[Material provided — start]

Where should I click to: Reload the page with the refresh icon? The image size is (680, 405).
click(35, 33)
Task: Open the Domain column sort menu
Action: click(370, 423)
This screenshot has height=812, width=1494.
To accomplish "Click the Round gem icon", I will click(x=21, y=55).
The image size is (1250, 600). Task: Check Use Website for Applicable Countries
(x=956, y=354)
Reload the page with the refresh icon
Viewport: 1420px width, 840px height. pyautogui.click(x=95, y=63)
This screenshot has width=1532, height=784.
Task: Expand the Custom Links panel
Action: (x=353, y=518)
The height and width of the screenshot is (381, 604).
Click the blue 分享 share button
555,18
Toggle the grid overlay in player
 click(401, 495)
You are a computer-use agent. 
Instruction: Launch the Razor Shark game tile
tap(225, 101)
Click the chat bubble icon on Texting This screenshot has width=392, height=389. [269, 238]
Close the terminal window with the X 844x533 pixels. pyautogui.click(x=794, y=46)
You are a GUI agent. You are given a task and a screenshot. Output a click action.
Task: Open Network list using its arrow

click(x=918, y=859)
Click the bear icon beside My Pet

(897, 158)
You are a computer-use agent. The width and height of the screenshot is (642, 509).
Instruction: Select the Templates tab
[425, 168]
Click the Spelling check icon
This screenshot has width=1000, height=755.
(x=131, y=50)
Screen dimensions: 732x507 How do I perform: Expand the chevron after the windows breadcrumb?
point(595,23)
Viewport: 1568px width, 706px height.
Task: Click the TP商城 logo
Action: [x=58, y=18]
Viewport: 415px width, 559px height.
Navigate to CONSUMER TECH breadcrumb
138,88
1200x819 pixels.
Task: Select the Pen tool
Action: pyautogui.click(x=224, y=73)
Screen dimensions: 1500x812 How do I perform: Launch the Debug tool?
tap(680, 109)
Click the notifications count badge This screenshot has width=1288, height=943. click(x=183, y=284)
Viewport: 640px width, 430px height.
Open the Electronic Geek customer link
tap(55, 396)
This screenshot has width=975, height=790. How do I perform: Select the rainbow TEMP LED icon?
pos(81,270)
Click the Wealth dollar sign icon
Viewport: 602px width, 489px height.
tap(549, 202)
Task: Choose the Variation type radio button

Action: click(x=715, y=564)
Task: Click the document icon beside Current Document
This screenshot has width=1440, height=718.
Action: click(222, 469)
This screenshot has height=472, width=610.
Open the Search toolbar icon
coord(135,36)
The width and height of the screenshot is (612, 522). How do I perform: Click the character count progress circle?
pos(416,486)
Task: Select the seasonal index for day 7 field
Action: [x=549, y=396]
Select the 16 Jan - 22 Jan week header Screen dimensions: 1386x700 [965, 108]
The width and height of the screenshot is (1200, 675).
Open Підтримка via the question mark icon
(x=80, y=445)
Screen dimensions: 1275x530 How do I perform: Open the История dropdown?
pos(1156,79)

[Material provided — finish]

What is required>
The listing above has to be repeated exactly, down to the last line.

Answer section>
Where should I click to: Reload the page with the refresh icon? The image size is (680, 405).
click(35, 33)
Task: Open the Domain column sort menu
Action: click(370, 423)
This screenshot has height=812, width=1494.
To accomplish "Click the Round gem icon", I will click(x=21, y=55).
The image size is (1250, 600). Task: Check Use Website for Applicable Countries
(x=956, y=354)
Reload the page with the refresh icon
Viewport: 1420px width, 840px height. pyautogui.click(x=95, y=63)
This screenshot has width=1532, height=784.
Task: Expand the Custom Links panel
Action: (x=353, y=518)
The height and width of the screenshot is (381, 604).
Click the blue 分享 share button
555,18
Toggle the grid overlay in player
 click(401, 495)
You are a computer-use agent. 
Instruction: Launch the Razor Shark game tile
tap(225, 101)
Click the chat bubble icon on Texting This screenshot has width=392, height=389. [269, 238]
Close the terminal window with the X 844x533 pixels. pyautogui.click(x=794, y=46)
You are a GUI agent. You are given a task and a screenshot. Output a click action.
Task: Open Network list using its arrow

click(x=918, y=859)
Click the bear icon beside My Pet

(897, 158)
You are a computer-use agent. The width and height of the screenshot is (642, 509).
Instruction: Select the Templates tab
[425, 168]
Click the Spelling check icon
This screenshot has width=1000, height=755.
(x=131, y=50)
Screen dimensions: 732x507 How do I perform: Expand the chevron after the windows breadcrumb?
point(595,23)
Viewport: 1568px width, 706px height.
Task: Click the TP商城 logo
Action: [x=58, y=18]
Viewport: 415px width, 559px height.
Navigate to CONSUMER TECH breadcrumb
138,88
1200x819 pixels.
Task: Select the Pen tool
Action: pyautogui.click(x=224, y=73)
Screen dimensions: 1500x812 How do I perform: Launch the Debug tool?
tap(680, 109)
Click the notifications count badge This screenshot has width=1288, height=943. click(x=183, y=284)
Viewport: 640px width, 430px height.
Open the Electronic Geek customer link
tap(55, 396)
This screenshot has width=975, height=790. How do I perform: Select the rainbow TEMP LED icon?
pos(81,270)
Click the Wealth dollar sign icon
Viewport: 602px width, 489px height.
tap(549, 202)
Task: Choose the Variation type radio button

Action: click(x=715, y=564)
Task: Click the document icon beside Current Document
This screenshot has width=1440, height=718.
Action: click(222, 469)
This screenshot has height=472, width=610.
Open the Search toolbar icon
coord(135,36)
The width and height of the screenshot is (612, 522). How do I perform: Click the character count progress circle?
pos(416,486)
Task: Select the seasonal index for day 7 field
Action: [x=549, y=396]
Select the 16 Jan - 22 Jan week header Screen dimensions: 1386x700 [965, 108]
The width and height of the screenshot is (1200, 675).
Open Підтримка via the question mark icon
(x=80, y=445)
Screen dimensions: 1275x530 How do I perform: Open the История dropdown?
pos(1156,79)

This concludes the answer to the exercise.